**Exercise details**
Search the material for the string "agent" and copy each line where it occurs.

**Extracted entries**
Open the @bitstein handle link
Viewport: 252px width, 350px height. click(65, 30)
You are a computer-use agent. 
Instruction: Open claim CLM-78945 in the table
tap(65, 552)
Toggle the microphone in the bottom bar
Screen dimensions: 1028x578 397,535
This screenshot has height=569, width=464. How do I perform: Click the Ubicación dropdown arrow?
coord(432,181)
...
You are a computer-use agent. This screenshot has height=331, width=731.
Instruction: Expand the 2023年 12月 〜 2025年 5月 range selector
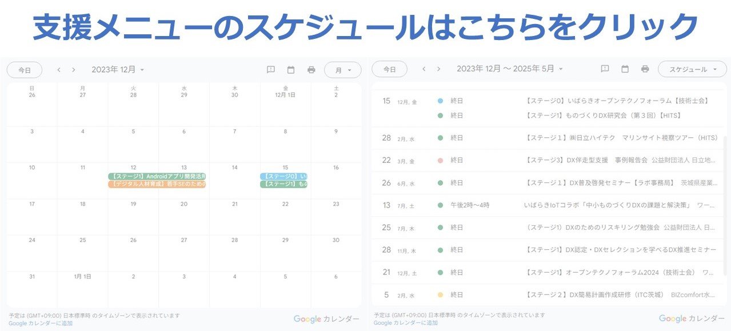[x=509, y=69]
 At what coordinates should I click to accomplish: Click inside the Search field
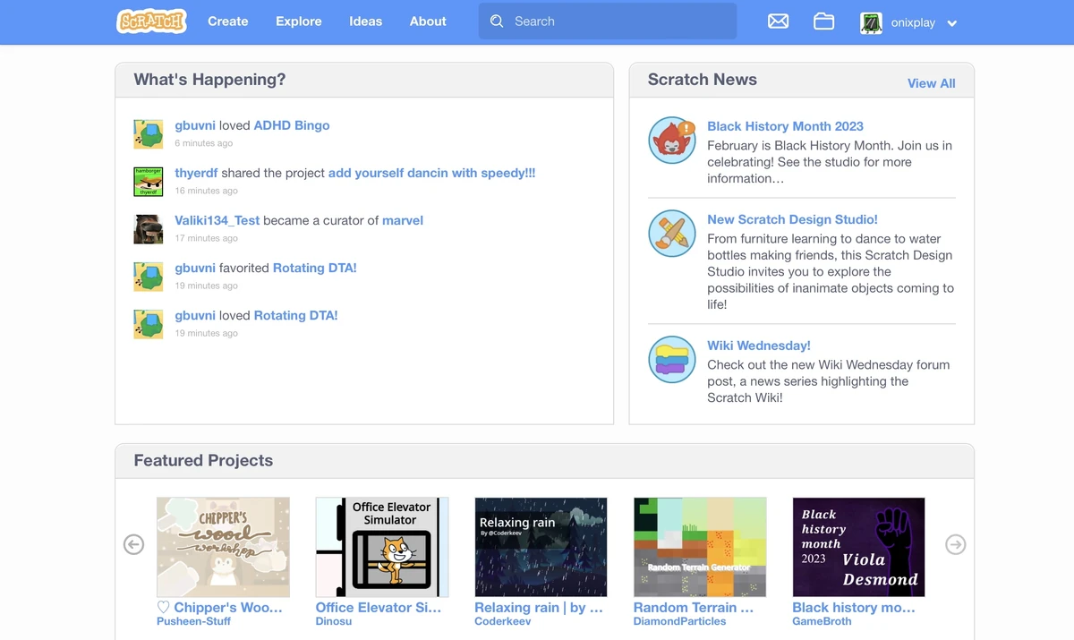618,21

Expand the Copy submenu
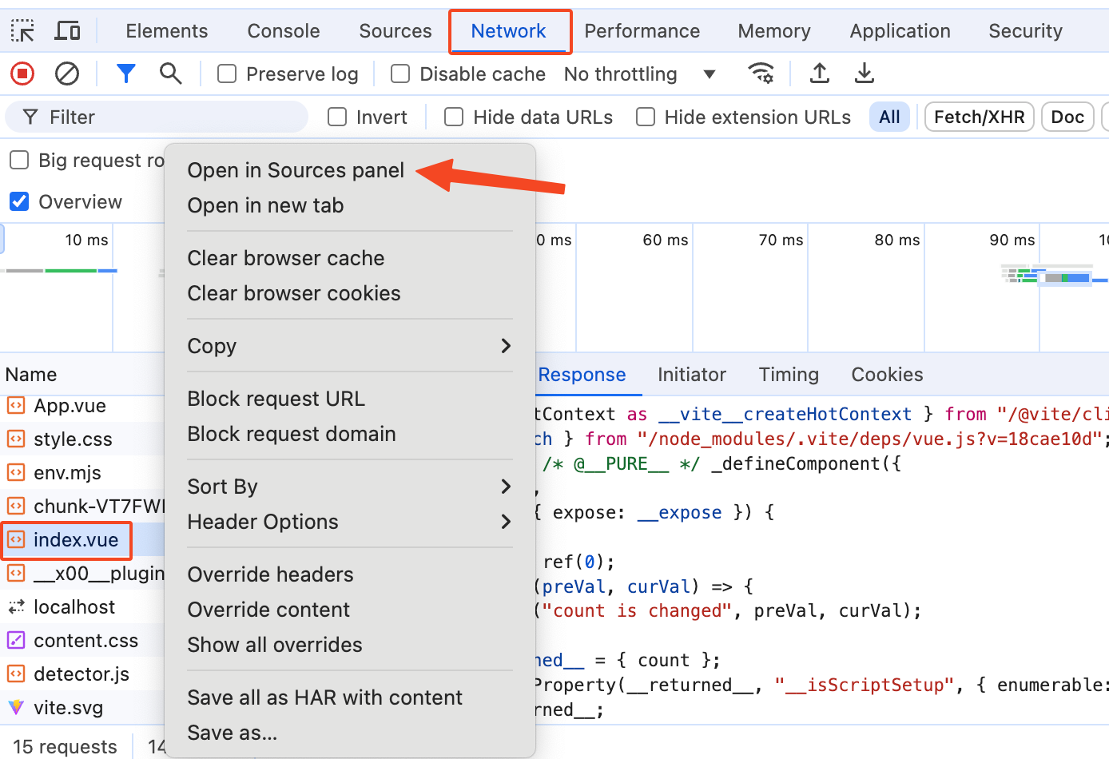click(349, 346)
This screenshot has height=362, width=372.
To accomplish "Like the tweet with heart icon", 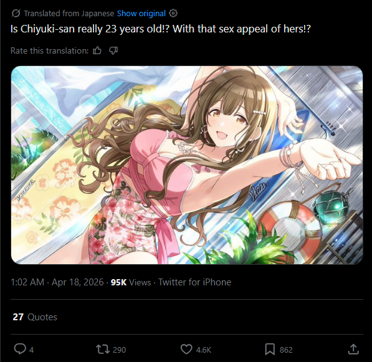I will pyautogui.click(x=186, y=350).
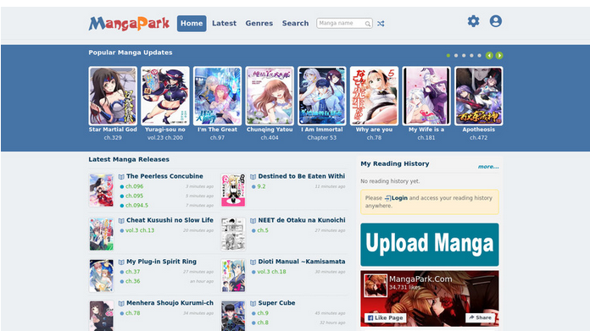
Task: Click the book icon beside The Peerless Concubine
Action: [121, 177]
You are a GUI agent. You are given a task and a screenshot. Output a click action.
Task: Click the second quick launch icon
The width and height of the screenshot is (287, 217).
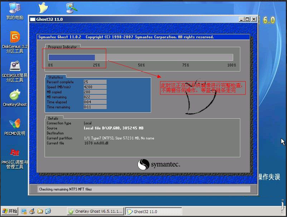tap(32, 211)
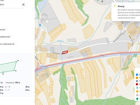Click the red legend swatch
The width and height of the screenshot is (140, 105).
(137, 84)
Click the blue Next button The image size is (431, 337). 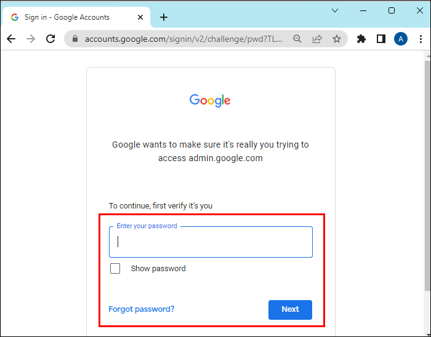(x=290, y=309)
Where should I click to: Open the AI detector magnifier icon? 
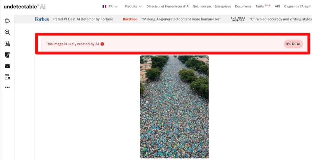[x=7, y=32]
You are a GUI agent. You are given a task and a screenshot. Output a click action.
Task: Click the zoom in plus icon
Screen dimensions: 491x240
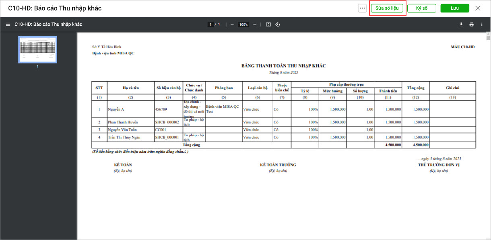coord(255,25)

**Output of the exercise**
You are a computer-use agent. 
You are a computer-use agent. This screenshot has height=331, width=731.
You are a GUI agent. You are given a task and a screenshot. Output a click action.
You are a GUI agent. You are given a task and a screenshot. Output a click action.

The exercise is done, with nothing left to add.